# predict

Predict responses for new observations from kernel incremental learning model

*Since R2022a*

## Description

## Examples

### Predict Responses

Create an incremental learning model by converting a traditionally trained kernel model, and predict responses using both models.

Load the 2015 NYC housing data set. For more details on the data, see NYC Open Data.

`load NYCHousing2015`

Extract the response variable `SALEPRICE`

from the table. For numerical stability, scale `SALEPRICE`

by `1e6`

.

Y = NYCHousing2015.SALEPRICE/1e6; NYCHousing2015.SALEPRICE = [];

To reduce computational cost for this example, remove the `NEIGHBORHOOD`

column, which contains a categorical variable with 254 categories.

NYCHousing2015.NEIGHBORHOOD = [];

Create dummy variable matrices from the other categorical predictors.

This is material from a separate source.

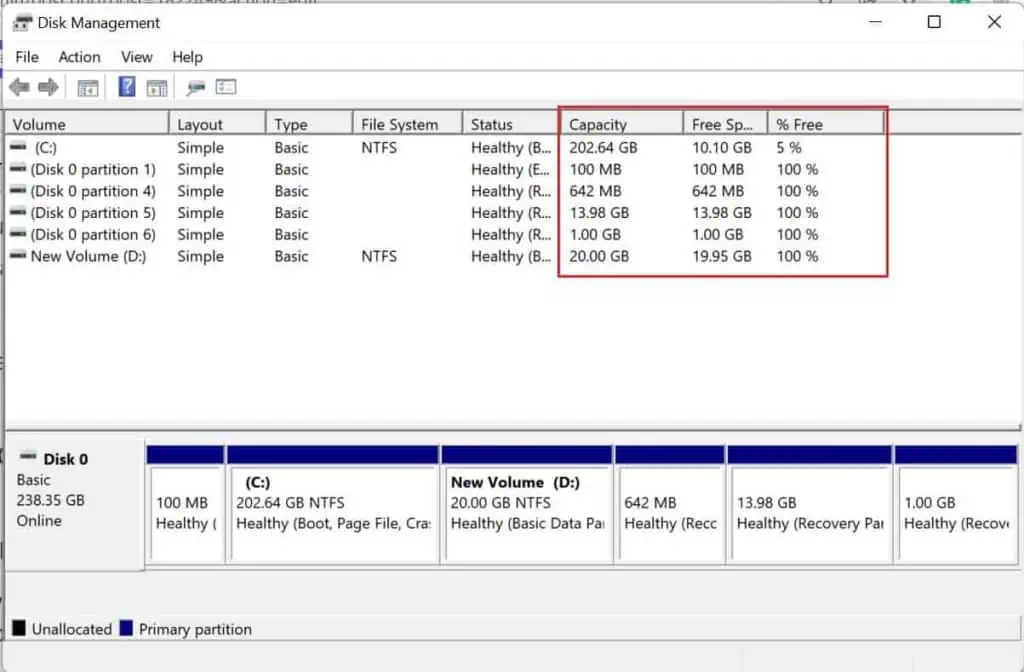This screenshot has height=672, width=1024.
Task: Open the File menu
Action: click(x=26, y=57)
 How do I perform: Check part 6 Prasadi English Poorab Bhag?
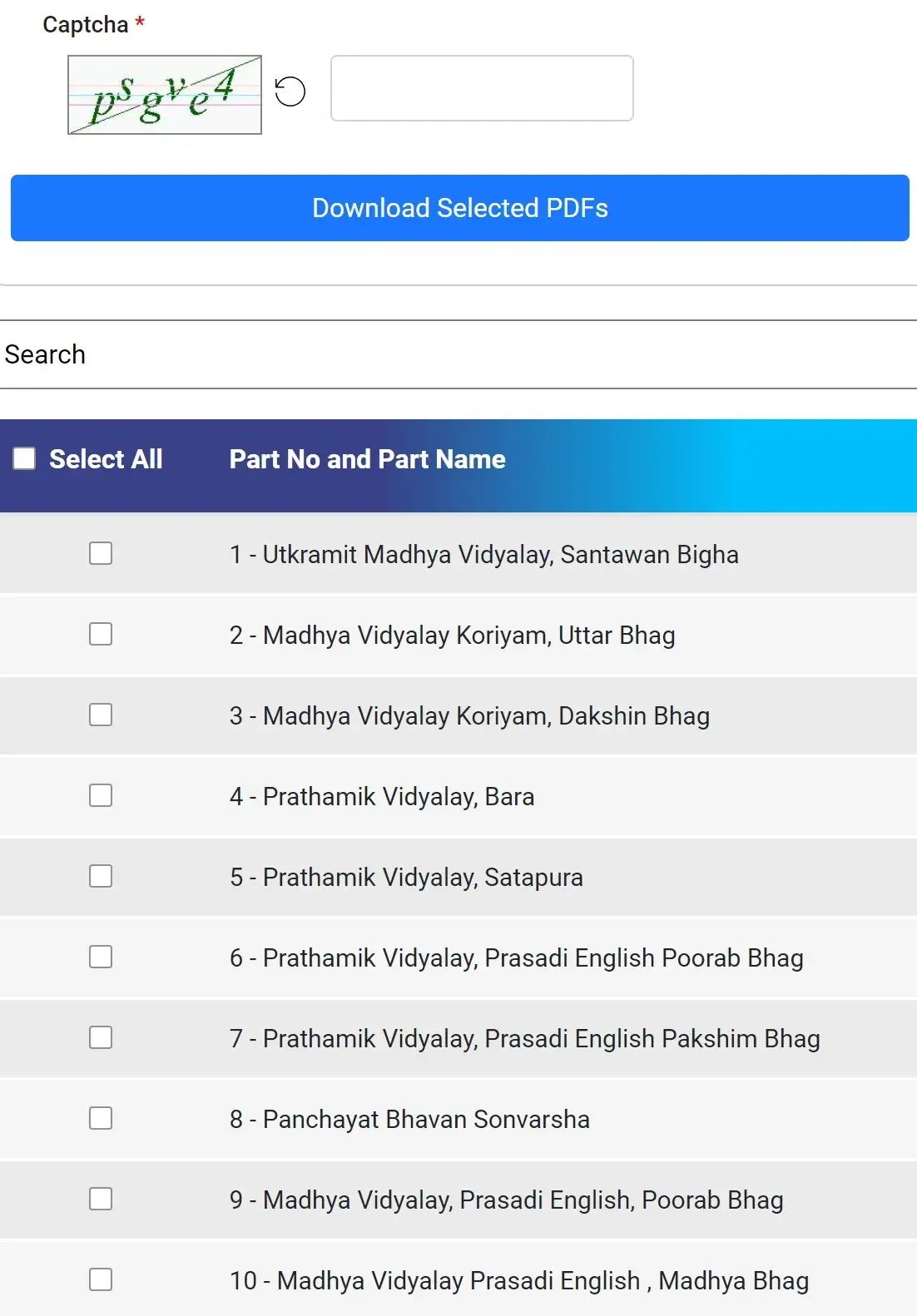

catvars = ["BOROUGH","BUILDINGCLASSCATEGORY"]; dumvarstbl = varfun(@(x)dummyvar(categorical(x)),NYCHousing2015, ... InputVariables=catvars); dumvarmat = table2array(dumvarstbl); NYCHousing2015(:,catvars) = [];

Treat all other numeric variables in the table as predictors of sales price. Concatenate the matrix of dummy variables to the rest of the predictor data.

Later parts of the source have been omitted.